Anne Porter, Hortense Calisher, Curt Harnack, ad esempio. L’approccio del suo maestro risulta duro, aspro, egli dà riferimenti di letture oltre che di modi di scrivere che secondo lui non possono essere tralasciati, come Hemingway e Faulkner. Sentendosi impreparato alle critiche postagli individualmente da Gardner, Carver prova un senso di sorpresa e ammirazione verso una figura che dedica molto tempo e attenzione ai suoi primi tentativi di produzioni scritte. In particolare, il lavoro che il suo mentore gli richiedeva e che con lui compiva e seguiva con scrupolosità, si rivela, per il nostro saggista, un’esperienza unica:
Quello che mi offriva era una critica ravvicinata, riga per riga, e non si limitava a questo, ma mi rivelava anche le ragioni di quella critica, il perché una cosa doveva essere scritta in un modo piuttosto che in un altro; fu un’esperienza d’un valore senza pari nella mia maturazione di scrittore.66
In aggiunta, le considerazioni di John Gardner, riguardanti il focus della scrittura carveriana, mettono l’accento su due elementi: il primo è che le parole non possono essere caotiche e sbiadite perché così rivelano l’insensibilità dell’autore; il secondo punto è che l’onestà di chi scrive premia, e viene dimostrata dall’interesse da parte del pubblico per le proprie opere. Le pagine successive Carver le dedica ad una breve presentazione, a delle considerazioni sull’opere di Gardner Il mestiere dello scrittore, testo che considera incisivo, dotato di buon senso e onesto, come riporterà, del resto, nell’introduzione ad esso, da lui personalmente redatta.

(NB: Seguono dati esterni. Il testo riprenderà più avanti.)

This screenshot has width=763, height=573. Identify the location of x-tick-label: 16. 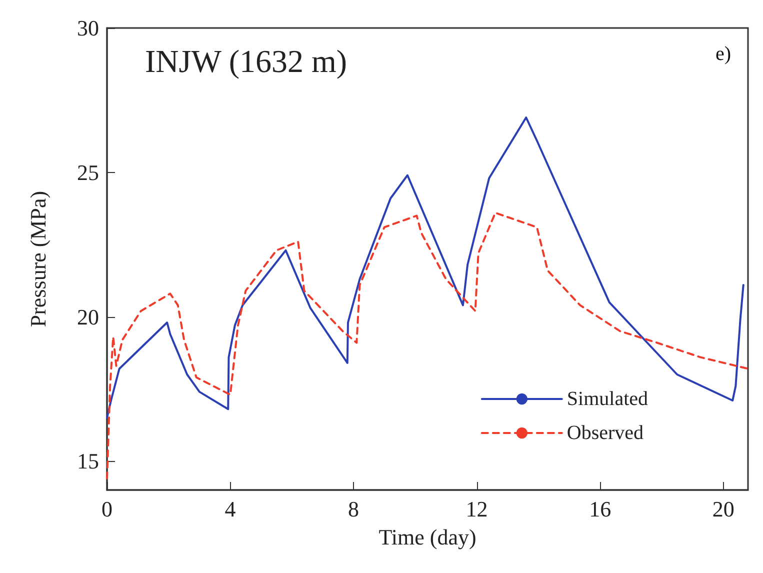
(600, 509).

Il libro del suo insegnante, è suddiviso in quattro capitoli, piuttosto estesi ed approfonditi, incentrati sul «carattere dello scrittore», sulle esperienze che lo istruiscono e lo guidano come fosse un tirocinante, sulla «Pubblicazione e sopravvivenza» ed infine sulla «Fiducia». Nella Prefazione all’opera, Gardner spiega apertamente il modo in cui egli considera opere letterarie di questo genere, cioè delle guide alla scrittura, ma lo fa con una sottile ironia critica, dettata dalla consapevolezza di quanto simili stesure spesso si rivelino delle trappole:
Ritengo che chiunque stia dando un’occhiata a questa prefazione […] lo stia facendo per un paio di motivi. O si tratta di un romanziere esordiente che vuole sapere se il libro può essergli utile, oppure di un insegnante di scrittura che spera di rendersi conto, senza eccessivo dispendio di energia, che razza di truffa si stia
tramando […] È vero che la maggior parte dei libri per scrittori esordienti, anche quelli scritti con le migliori intenzioni, non sono un granché, e senza dubbio questo, al pari di altri, avrà i suoi difetti. Vorrei spiegare qui in che modo e per quale motivo l’ho scritto, e cosa cerco di fare. 67
Effettivamente, nel suo libro, l’autore tenta di rispondere alle domande che solitamente gli vengono poste sulla scrittura, prendendole molto seriamente, cercando di essere esauriente ed utile. Raccogliendo la sua esperienza di scrittore, lettore, insegnante ed editor, traccia le fila di un’arte che, in quanto tale, non conduce a verità o certezze come potrebbero fare le scienze. Il tono duro è voluto, ci spiega Gardner, poiché sta nel reale interesse dell’aspirante romanziere conoscere l’essenza di questo mestiere, al di là dello scopo del farsi pubblicare o meno, ma per dedicarsi ad opere curate, piacevoli e dignitose almeno quanto lo è la vita stessa. Le preoccupazioni che affliggono spesso l’aspirante scrittore, a volte lo sommergono di paure e insicurezze che Gardner vorrebbe chiarire ed insieme affrontare con atteggiamento positivo, di fiducia. Di fronte al tempo immenso che richiede quest’arte, servono anche pazienza e lucidità mentale nel dirigersi verso la gioia e l’appagamento che la scrittura è capace di dare.